» **Brief 1**:
Answer these from the chinchiví passage:
(a) How is the modern Costa Rican drink served?
(b) According to Valdizán and Maldonado, what was the early 1800s Peruvian drink made from?
(c) In what year was the Chilean gastronomy book published, and what does it call chinchiví?
» **Brief 2**:
Copy the chinchiví passage from "The Peruvian drink" to "their traditional drink." word for word.
» **Brief 3**:
Write the next part of the chinchiví passage, picking up after its final sentence.

» **Given passage**:
☆ ☆ ☆ ☆ ☆ ☆ ☆
Moving south, we can find a similarly named beverage in Costa Rica today. Chinchiví is apparently made in the Alajuelita neighborhood of Costa Rica’s capital. The area is notorious for crime, but I would go to Alajuelita just a month after I had chinchivir in Guatemala. The central plaza of the neighborhood is marked with plaques celebrating the beverage, but no one is selling it on the day I visit. It is more typical in the early months of the year. The recipe in Costa Rica, however, is entirely different from the spiced limeade of Guatemala. The modern Tico version contains flour, cornstarch, barley, sugar, yeast, vanilla and ground cinnamon. It is served out of metallic kegs under pressure so that it foams. 

chinchivi in alajuelita and peru

Ultimately, though, the name of the drink comes from the African diaspora in Peru. A text on traditional medicine by Valdizán and Maldonado suggests that a drink called Chinchiví existed in the early 1800s in Peru made from chicha, ginger, cloves, nutmeg, and elderflower.

The article “Rescate, Interpretación y aceptabilidad de la bebida alcoholic “Chinchiví” en el distrito el Carmen, valle de Chincha” argues that the drink developed as a result of cultural syncretism and agricultural availability. African slaves worked on sugar plantations and used the juice of sugarcane to make alcoholic beverages.  At first, the drink would have been made of fermented sugarcane with basic spices like cloves, cinnamon, and elderflowers. But, as Africans became acculturated to South American gastronomy, they began to incorporate corn chicha into the recipe. 

The Peruvian drink has strong cultural undertones of African identity in music and popular culture even today. Modern recipes combine corn, barley, quinoa, apples, cloves, cinnamon, ginger, beer, and brown sugar. 

Linguistically, Diccionario De La Gastronomía Peruana Tradicional believes that the term chinchiví has indigenous Quechua roots. The theory believes the term is chicha combined with sufijo kikongo bi which means “bad, very bad.” That is, Quechua drinkers would have looked down upon the Afro-Peruvian innovations on their traditional drink. 

Finally it is worth noting that a prominent book on Chilean gastronomy from 1943, Apuntes para la historia de la cocina chilena, describes chinchiví as a root beer or ginger ale.
☆ ☆ ☆ ☆ ☆ ☆ ☆
» **Data listing**:
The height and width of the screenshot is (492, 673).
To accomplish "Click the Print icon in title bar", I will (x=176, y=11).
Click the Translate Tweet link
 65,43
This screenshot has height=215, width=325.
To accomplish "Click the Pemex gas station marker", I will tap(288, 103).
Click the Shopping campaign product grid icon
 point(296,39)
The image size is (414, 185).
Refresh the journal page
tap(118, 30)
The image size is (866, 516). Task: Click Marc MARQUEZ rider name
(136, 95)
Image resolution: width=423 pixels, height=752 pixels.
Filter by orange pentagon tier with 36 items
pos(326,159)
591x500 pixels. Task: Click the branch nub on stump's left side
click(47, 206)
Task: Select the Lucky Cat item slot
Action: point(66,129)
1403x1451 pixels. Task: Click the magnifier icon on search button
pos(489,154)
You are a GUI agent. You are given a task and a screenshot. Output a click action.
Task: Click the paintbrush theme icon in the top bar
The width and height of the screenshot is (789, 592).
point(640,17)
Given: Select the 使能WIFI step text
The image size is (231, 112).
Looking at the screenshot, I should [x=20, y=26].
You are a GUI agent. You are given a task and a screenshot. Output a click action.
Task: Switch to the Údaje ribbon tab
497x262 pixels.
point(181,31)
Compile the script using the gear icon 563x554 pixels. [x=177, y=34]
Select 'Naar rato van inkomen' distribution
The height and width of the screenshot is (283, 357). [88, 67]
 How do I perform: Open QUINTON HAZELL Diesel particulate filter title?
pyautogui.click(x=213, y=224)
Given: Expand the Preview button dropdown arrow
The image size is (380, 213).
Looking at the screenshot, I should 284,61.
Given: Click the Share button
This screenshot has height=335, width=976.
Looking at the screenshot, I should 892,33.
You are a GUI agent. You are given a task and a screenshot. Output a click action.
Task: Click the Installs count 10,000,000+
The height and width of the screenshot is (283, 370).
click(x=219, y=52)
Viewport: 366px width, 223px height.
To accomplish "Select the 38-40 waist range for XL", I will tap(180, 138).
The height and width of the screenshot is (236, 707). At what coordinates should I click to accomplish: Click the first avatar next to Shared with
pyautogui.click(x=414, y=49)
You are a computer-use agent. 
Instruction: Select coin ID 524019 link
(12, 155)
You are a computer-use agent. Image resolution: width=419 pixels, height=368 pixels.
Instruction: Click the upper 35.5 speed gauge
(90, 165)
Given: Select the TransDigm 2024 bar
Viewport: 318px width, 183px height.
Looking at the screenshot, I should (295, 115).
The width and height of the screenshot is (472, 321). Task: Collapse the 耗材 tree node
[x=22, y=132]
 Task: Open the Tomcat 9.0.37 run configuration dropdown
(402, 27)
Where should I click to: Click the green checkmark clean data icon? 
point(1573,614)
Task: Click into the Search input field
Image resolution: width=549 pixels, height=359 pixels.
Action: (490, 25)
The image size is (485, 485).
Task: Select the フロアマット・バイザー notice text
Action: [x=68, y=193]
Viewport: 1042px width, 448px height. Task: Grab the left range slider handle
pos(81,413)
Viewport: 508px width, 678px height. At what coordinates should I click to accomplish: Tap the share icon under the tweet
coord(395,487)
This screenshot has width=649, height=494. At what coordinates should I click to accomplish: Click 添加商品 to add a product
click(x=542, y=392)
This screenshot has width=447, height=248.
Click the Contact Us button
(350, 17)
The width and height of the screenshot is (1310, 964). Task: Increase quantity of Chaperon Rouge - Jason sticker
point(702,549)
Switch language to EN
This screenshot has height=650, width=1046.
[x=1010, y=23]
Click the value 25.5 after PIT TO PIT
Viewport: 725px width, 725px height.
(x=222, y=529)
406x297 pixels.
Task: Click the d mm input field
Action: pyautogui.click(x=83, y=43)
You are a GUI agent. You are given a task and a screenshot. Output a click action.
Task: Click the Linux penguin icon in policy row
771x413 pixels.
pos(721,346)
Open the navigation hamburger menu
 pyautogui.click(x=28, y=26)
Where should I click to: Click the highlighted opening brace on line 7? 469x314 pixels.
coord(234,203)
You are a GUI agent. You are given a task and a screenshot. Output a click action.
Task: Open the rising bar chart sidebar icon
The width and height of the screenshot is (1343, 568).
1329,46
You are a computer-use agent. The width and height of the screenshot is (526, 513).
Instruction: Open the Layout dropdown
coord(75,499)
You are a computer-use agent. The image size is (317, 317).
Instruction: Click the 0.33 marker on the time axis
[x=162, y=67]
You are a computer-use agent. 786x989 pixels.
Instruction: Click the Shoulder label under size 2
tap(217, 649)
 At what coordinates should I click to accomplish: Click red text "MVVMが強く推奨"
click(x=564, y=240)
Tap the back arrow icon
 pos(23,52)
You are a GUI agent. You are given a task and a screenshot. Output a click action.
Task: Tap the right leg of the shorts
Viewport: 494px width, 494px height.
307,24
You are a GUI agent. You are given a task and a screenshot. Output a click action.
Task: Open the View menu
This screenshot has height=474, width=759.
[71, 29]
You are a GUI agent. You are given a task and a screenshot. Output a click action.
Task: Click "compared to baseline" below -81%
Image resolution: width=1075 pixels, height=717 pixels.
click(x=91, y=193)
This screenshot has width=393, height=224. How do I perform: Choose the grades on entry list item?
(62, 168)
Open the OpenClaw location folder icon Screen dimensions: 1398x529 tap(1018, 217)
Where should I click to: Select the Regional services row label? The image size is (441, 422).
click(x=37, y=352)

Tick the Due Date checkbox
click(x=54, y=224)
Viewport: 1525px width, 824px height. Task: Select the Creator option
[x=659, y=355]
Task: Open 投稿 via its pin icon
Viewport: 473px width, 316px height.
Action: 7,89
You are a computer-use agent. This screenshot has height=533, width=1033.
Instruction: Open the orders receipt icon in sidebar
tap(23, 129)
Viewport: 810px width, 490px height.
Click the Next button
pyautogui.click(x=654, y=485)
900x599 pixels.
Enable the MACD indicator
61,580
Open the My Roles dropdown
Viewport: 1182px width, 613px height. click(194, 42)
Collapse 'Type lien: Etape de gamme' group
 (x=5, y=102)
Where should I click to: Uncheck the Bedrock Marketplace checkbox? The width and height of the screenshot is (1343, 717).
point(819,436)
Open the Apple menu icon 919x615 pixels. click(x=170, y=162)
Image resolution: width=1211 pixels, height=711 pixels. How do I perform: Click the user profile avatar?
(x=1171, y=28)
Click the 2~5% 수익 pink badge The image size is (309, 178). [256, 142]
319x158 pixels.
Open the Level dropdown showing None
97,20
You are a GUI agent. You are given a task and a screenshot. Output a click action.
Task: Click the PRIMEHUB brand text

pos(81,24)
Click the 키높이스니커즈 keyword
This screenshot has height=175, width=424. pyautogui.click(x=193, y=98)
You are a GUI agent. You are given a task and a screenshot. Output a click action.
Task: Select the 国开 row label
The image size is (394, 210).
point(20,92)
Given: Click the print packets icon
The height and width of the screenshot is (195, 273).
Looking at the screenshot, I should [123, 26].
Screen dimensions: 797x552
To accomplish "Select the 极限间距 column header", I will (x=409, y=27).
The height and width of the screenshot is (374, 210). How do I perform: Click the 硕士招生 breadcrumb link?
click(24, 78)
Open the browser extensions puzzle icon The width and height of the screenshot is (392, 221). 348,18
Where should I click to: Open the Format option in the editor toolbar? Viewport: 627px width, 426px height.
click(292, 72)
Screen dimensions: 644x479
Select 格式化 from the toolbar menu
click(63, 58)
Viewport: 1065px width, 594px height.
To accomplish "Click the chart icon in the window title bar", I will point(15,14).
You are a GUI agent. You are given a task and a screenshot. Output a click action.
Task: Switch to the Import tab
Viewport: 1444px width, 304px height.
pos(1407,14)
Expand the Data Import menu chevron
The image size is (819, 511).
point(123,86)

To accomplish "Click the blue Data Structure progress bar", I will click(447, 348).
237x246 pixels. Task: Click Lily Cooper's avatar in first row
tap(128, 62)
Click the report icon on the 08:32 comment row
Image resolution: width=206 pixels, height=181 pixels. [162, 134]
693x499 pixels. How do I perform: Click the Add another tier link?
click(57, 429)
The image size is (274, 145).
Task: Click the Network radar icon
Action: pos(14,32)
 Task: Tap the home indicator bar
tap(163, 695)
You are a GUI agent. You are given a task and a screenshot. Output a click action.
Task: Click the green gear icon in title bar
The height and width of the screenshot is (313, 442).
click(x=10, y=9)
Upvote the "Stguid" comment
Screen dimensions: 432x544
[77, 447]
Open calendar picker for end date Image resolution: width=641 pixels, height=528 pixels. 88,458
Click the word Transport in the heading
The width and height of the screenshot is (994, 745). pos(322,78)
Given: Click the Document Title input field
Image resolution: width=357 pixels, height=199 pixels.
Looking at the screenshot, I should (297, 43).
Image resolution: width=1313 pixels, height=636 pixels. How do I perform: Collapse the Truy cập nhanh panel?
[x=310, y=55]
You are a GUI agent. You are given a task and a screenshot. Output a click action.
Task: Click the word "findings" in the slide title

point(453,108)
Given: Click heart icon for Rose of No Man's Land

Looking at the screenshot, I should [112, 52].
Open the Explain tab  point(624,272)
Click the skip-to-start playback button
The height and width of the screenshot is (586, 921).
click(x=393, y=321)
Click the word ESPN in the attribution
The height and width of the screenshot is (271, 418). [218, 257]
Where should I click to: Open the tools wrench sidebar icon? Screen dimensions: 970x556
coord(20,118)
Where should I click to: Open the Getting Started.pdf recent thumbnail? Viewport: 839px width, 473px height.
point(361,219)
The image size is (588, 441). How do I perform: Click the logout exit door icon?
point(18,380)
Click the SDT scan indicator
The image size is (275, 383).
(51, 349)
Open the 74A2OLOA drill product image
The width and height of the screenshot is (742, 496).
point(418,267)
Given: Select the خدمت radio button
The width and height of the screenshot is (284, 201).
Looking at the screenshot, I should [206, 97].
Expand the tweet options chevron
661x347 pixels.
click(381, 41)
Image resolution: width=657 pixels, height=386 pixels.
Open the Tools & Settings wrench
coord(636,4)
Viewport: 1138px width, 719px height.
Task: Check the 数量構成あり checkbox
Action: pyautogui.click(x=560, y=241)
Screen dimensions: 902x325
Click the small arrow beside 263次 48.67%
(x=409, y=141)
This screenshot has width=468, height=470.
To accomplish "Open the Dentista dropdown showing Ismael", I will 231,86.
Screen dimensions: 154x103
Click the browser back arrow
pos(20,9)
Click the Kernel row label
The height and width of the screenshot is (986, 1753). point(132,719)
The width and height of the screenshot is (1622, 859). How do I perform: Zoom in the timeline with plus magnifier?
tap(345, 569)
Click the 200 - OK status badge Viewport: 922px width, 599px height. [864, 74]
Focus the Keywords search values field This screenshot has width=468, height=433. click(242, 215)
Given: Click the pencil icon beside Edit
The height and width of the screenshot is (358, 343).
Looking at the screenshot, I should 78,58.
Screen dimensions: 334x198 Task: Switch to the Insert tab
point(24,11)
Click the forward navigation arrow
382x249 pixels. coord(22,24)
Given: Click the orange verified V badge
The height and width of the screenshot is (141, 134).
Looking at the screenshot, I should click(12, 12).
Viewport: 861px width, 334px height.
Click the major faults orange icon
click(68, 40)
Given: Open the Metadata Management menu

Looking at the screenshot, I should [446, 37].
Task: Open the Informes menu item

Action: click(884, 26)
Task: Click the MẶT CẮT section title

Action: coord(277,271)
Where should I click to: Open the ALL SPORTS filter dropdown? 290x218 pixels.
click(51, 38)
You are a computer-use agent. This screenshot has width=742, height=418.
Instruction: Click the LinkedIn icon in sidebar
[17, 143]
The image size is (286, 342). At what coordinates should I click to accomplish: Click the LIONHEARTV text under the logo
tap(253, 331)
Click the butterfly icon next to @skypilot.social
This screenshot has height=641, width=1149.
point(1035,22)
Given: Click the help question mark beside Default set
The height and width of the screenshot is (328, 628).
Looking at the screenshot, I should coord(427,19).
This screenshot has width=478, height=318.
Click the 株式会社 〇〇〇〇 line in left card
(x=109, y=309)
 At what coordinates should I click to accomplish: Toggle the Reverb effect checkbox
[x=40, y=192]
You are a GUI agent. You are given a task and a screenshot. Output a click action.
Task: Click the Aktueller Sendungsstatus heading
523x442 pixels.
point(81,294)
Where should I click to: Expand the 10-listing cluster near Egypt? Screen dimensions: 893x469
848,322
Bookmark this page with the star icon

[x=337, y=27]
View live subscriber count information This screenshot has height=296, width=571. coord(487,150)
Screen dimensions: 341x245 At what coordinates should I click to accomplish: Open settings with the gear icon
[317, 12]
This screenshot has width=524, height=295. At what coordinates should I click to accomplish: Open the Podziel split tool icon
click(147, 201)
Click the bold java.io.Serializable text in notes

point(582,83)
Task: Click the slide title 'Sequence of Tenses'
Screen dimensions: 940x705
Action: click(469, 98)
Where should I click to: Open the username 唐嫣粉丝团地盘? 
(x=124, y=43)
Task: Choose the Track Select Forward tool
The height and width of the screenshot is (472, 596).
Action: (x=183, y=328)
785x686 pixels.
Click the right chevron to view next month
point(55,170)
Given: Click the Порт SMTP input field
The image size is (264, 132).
☆ ☆ ☆ ☆ ☆ ☆ ☆
» **Task response 1**:
(a) Out of metallic kegs under pressure, so that it foams.
(b) Chicha, ginger, cloves, nutmeg, and elderflower.
(c) 1943. It calls chinchiví a root beer or ginger ale.

» **Task response 2**:
The Peruvian drink has strong cultural undertones of African identity in music and popular culture even today. Modern recipes combine corn, barley, quinoa, apples, cloves, cinnamon, ginger, beer, and brown sugar. 

Linguistically, Diccionario De La Gastronomía Peruana Tradicional believes that the term chinchiví has indigenous Quechua roots. The theory believes the term is chicha combined with sufijo kikongo bi which means “bad, very bad.” That is, Quechua drinkers would have looked down upon the Afro-Peruvian innovations on their traditional drink.

» **Task response 3**:
Chepe Armas, Doña Maria Buen Dia
Chepe Armas and his wife Doña Maria Buen Dia, who came up with the recipe for Antigua's last surviving chinchivir

The Diversity of Chinchiví in Latin America

The flavors that come out of the spiced limeade in Antigua deserve the name chinchivir. The drink contains some of the key ingredients that its Peruvian ancestor used: ginger, cloves, nutmeg, cinnamon, and sugar. 

Sure, the Guatemalan version is not alcoholic and contains citrus where no other citrus is mentioned in Peru, but it seems very likely that the Afro-Peruvian beverage migrated north up to Guatemala at some point in the 19th century. 

The fact that beverages of similar names exist in Chile, Peru, Costa Rica, and Guatemala point to a forgotten moment of popularity. As the beverages have been isolated for well over 100 years in their respective places, local innovation has turned into tradition. Collective memory, at least in Guatemala, does not capture the whole historical picture of the beverage.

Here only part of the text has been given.